(OBJECTIVE) In the data below, change every instance of "Where should I click to" to "Which spot should I click to", and leave everything else unchanged.

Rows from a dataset
┄┄┄┄┄┄┄┄┄┄┄┄┄┄┄┄┄┄┄┄

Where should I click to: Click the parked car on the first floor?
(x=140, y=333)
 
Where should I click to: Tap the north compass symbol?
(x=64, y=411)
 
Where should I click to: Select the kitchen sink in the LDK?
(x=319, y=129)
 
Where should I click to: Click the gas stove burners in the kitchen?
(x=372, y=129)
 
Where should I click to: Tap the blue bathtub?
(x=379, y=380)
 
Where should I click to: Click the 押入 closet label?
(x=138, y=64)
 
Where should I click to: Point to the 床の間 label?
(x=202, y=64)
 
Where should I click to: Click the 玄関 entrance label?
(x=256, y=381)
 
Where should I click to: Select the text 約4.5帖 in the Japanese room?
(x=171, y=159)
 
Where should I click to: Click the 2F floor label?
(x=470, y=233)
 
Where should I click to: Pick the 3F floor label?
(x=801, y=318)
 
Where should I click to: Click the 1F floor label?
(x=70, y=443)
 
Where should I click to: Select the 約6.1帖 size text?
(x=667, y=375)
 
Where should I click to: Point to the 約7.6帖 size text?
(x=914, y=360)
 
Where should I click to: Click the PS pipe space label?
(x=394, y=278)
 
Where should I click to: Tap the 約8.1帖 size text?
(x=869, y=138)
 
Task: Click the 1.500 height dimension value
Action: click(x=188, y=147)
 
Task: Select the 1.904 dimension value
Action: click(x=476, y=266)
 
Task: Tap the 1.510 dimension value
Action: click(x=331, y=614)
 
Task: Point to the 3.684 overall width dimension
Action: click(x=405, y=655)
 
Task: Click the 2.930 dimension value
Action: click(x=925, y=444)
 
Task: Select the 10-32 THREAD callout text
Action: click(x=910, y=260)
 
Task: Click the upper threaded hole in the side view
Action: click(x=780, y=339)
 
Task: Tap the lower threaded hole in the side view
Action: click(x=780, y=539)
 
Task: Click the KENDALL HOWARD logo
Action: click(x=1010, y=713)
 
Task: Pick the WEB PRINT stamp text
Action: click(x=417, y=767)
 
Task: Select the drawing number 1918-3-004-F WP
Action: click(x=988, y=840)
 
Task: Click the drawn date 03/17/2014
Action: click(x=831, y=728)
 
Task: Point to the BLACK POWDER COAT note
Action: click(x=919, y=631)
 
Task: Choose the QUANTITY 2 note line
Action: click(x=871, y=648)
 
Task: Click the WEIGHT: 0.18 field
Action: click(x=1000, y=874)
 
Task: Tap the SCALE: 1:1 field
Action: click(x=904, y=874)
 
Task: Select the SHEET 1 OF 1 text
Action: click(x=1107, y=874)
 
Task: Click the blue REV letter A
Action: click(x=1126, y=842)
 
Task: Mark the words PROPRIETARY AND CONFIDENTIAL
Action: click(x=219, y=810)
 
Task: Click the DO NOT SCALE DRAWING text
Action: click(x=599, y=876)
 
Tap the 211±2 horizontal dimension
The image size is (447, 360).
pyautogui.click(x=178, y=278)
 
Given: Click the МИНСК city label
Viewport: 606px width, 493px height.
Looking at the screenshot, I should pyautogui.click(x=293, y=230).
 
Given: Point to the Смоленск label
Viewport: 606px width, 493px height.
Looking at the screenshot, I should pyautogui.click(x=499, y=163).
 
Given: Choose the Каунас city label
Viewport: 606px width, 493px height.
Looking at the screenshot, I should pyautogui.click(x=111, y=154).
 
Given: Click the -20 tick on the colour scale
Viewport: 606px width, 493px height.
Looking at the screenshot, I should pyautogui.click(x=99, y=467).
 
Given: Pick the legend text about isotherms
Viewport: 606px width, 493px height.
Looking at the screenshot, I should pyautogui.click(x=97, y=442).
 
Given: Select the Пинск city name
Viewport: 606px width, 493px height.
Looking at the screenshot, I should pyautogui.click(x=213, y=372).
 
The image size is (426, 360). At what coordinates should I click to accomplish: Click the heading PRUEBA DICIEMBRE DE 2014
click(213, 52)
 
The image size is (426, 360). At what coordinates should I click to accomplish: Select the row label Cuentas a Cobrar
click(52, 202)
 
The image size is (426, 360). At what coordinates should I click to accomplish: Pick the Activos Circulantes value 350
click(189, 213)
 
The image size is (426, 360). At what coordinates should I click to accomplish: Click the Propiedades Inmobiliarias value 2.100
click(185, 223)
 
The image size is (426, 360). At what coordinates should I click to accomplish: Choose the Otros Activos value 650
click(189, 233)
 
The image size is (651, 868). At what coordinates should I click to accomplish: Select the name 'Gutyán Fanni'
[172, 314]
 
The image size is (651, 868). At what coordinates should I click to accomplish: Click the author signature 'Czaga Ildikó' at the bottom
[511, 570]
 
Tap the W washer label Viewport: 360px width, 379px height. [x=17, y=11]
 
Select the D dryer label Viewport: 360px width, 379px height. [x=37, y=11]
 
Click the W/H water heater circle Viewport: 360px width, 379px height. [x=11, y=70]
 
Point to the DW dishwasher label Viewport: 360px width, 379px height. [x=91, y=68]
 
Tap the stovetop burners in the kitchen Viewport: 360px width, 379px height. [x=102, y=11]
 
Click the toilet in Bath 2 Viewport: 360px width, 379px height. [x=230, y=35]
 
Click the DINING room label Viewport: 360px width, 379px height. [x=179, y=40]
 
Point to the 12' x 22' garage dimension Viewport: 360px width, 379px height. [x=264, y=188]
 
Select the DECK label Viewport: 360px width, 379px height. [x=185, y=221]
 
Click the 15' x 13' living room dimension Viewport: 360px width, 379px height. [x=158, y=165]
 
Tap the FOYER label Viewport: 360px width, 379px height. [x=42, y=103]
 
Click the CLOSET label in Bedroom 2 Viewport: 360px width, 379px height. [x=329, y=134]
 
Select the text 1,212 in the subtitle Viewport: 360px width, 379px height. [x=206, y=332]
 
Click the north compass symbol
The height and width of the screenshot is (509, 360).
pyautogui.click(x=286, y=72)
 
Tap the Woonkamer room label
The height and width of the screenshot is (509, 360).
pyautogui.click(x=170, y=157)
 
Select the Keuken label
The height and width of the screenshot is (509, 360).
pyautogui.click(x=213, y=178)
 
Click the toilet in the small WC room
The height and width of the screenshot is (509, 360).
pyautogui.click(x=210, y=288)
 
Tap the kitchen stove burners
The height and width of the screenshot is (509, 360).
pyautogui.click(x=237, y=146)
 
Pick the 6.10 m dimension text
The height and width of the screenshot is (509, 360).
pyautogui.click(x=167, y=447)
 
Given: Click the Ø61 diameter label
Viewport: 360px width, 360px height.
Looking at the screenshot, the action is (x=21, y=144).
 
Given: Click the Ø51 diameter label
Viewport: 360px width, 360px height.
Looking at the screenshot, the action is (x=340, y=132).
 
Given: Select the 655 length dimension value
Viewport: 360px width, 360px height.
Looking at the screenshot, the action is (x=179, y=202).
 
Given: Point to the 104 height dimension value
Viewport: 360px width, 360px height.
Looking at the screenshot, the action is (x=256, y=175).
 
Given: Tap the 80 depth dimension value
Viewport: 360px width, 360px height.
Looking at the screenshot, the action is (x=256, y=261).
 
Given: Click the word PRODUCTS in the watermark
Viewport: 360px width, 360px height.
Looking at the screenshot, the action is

┄┄┄┄┄┄┄┄┄┄┄┄┄┄┄┄┄┄┄┄

(ANSWER TO THIS EXERCISE)
Which spot should I click to: Click the parked car on the first floor?
(x=140, y=333)
 
Which spot should I click to: Tap the north compass symbol?
(x=64, y=411)
 
Which spot should I click to: Select the kitchen sink in the LDK?
(x=319, y=129)
 
Which spot should I click to: Click the gas stove burners in the kitchen?
(x=372, y=129)
 
Which spot should I click to: Tap the blue bathtub?
(x=379, y=380)
 
Which spot should I click to: Click the 押入 closet label?
(x=138, y=64)
 
Which spot should I click to: Point to the 床の間 label?
(x=202, y=64)
 
Which spot should I click to: Click the 玄関 entrance label?
(x=256, y=381)
 
Which spot should I click to: Select the text 約4.5帖 in the Japanese room?
(x=171, y=159)
 
Which spot should I click to: Click the 2F floor label?
(x=470, y=233)
 
Which spot should I click to: Pick the 3F floor label?
(x=801, y=318)
 
Which spot should I click to: Click the 1F floor label?
(x=70, y=443)
 
Which spot should I click to: Select the 約6.1帖 size text?
(x=667, y=375)
 
Which spot should I click to: Point to the 約7.6帖 size text?
(x=914, y=360)
 
Which spot should I click to: Click the PS pipe space label?
(x=394, y=278)
 
Which spot should I click to: Tap the 約8.1帖 size text?
(x=869, y=138)
 
Task: Click the 1.500 height dimension value
Action: click(x=188, y=147)
 
Task: Select the 1.904 dimension value
Action: click(x=476, y=266)
 
Task: Tap the 1.510 dimension value
Action: click(x=331, y=614)
 
Task: Point to the 3.684 overall width dimension
Action: click(x=405, y=655)
 
Task: Click the 2.930 dimension value
Action: click(x=925, y=444)
 
Task: Select the 10-32 THREAD callout text
Action: click(x=910, y=260)
 
Task: Click the upper threaded hole in the side view
Action: click(x=780, y=339)
 
Task: Tap the lower threaded hole in the side view
Action: click(x=780, y=539)
 
Task: Click the KENDALL HOWARD logo
Action: click(x=1010, y=713)
 
Task: Pick the WEB PRINT stamp text
Action: click(x=417, y=767)
 
Task: Select the drawing number 1918-3-004-F WP
Action: click(x=988, y=840)
 
Task: Click the drawn date 03/17/2014
Action: click(x=831, y=728)
 
Task: Point to the BLACK POWDER COAT note
Action: click(x=919, y=631)
 
Task: Choose the QUANTITY 2 note line
Action: click(x=871, y=648)
 
Task: Click the WEIGHT: 0.18 field
Action: click(x=1000, y=874)
 
Task: Tap the SCALE: 1:1 field
Action: click(x=904, y=874)
 
Task: Select the SHEET 1 OF 1 text
Action: click(x=1107, y=874)
 
Task: Click the blue REV letter A
Action: click(x=1126, y=842)
 
Task: Mark the words PROPRIETARY AND CONFIDENTIAL
Action: click(x=219, y=810)
 
Task: Click the DO NOT SCALE DRAWING text
Action: click(x=599, y=876)
 
Tap the 211±2 horizontal dimension
The image size is (447, 360).
pyautogui.click(x=178, y=278)
 
Given: Click the МИНСК city label
Viewport: 606px width, 493px height.
Looking at the screenshot, I should pyautogui.click(x=293, y=230).
 
Given: Point to the Смоленск label
Viewport: 606px width, 493px height.
Looking at the screenshot, I should pyautogui.click(x=499, y=163).
 
Given: Choose the Каунас city label
Viewport: 606px width, 493px height.
Looking at the screenshot, I should pyautogui.click(x=111, y=154).
 
Given: Click the -20 tick on the colour scale
Viewport: 606px width, 493px height.
Looking at the screenshot, I should pyautogui.click(x=99, y=467).
 
Given: Pick the legend text about isotherms
Viewport: 606px width, 493px height.
Looking at the screenshot, I should pyautogui.click(x=97, y=442).
 
Given: Select the Пинск city name
Viewport: 606px width, 493px height.
Looking at the screenshot, I should pyautogui.click(x=213, y=372).
 
The image size is (426, 360). At what coordinates should I click to accomplish: Click the heading PRUEBA DICIEMBRE DE 2014
click(213, 52)
 
The image size is (426, 360). At what coordinates should I click to accomplish: Select the row label Cuentas a Cobrar
click(52, 202)
 
The image size is (426, 360). At what coordinates should I click to accomplish: Pick the Activos Circulantes value 350
click(189, 213)
 
The image size is (426, 360). At what coordinates should I click to accomplish: Click the Propiedades Inmobiliarias value 2.100
click(185, 223)
 
The image size is (426, 360). At what coordinates should I click to accomplish: Choose the Otros Activos value 650
click(189, 233)
 
The image size is (651, 868). At what coordinates should I click to accomplish: Select the name 'Gutyán Fanni'
[172, 314]
 
The image size is (651, 868). At what coordinates should I click to accomplish: Click the author signature 'Czaga Ildikó' at the bottom
[511, 570]
 
Tap the W washer label Viewport: 360px width, 379px height. [x=17, y=11]
 
Select the D dryer label Viewport: 360px width, 379px height. [x=37, y=11]
 
Click the W/H water heater circle Viewport: 360px width, 379px height. [x=11, y=70]
 
Point to the DW dishwasher label Viewport: 360px width, 379px height. [x=91, y=68]
 
Tap the stovetop burners in the kitchen Viewport: 360px width, 379px height. [x=102, y=11]
 
Click the toilet in Bath 2 Viewport: 360px width, 379px height. [x=230, y=35]
 
Click the DINING room label Viewport: 360px width, 379px height. [x=179, y=40]
 
Point to the 12' x 22' garage dimension Viewport: 360px width, 379px height. [x=264, y=188]
 
Select the DECK label Viewport: 360px width, 379px height. [x=185, y=221]
 
Click the 15' x 13' living room dimension Viewport: 360px width, 379px height. [x=158, y=165]
 
Tap the FOYER label Viewport: 360px width, 379px height. [x=42, y=103]
 
Click the CLOSET label in Bedroom 2 Viewport: 360px width, 379px height. [x=329, y=134]
 
Select the text 1,212 in the subtitle Viewport: 360px width, 379px height. [x=206, y=332]
 
Click the north compass symbol
The height and width of the screenshot is (509, 360).
pyautogui.click(x=286, y=72)
 
Tap the Woonkamer room label
The height and width of the screenshot is (509, 360).
pyautogui.click(x=170, y=157)
 
Select the Keuken label
The height and width of the screenshot is (509, 360).
pyautogui.click(x=213, y=178)
 
Click the toilet in the small WC room
The height and width of the screenshot is (509, 360).
pyautogui.click(x=210, y=288)
 
Tap the kitchen stove burners
The height and width of the screenshot is (509, 360).
pyautogui.click(x=237, y=146)
 
Pick the 6.10 m dimension text
The height and width of the screenshot is (509, 360).
pyautogui.click(x=167, y=447)
 
Given: Click the Ø61 diameter label
Viewport: 360px width, 360px height.
Looking at the screenshot, the action is (x=21, y=144).
 
Given: Click the Ø51 diameter label
Viewport: 360px width, 360px height.
Looking at the screenshot, the action is (x=340, y=132).
 
Given: Select the 655 length dimension value
Viewport: 360px width, 360px height.
Looking at the screenshot, the action is (x=179, y=202).
 
Given: Point to the 104 height dimension value
Viewport: 360px width, 360px height.
Looking at the screenshot, the action is (x=256, y=175).
 
Given: Tap the 80 depth dimension value
Viewport: 360px width, 360px height.
Looking at the screenshot, the action is (x=256, y=261).
 
Given: Click the word PRODUCTS in the watermark
Viewport: 360px width, 360px height.
Looking at the screenshot, the action is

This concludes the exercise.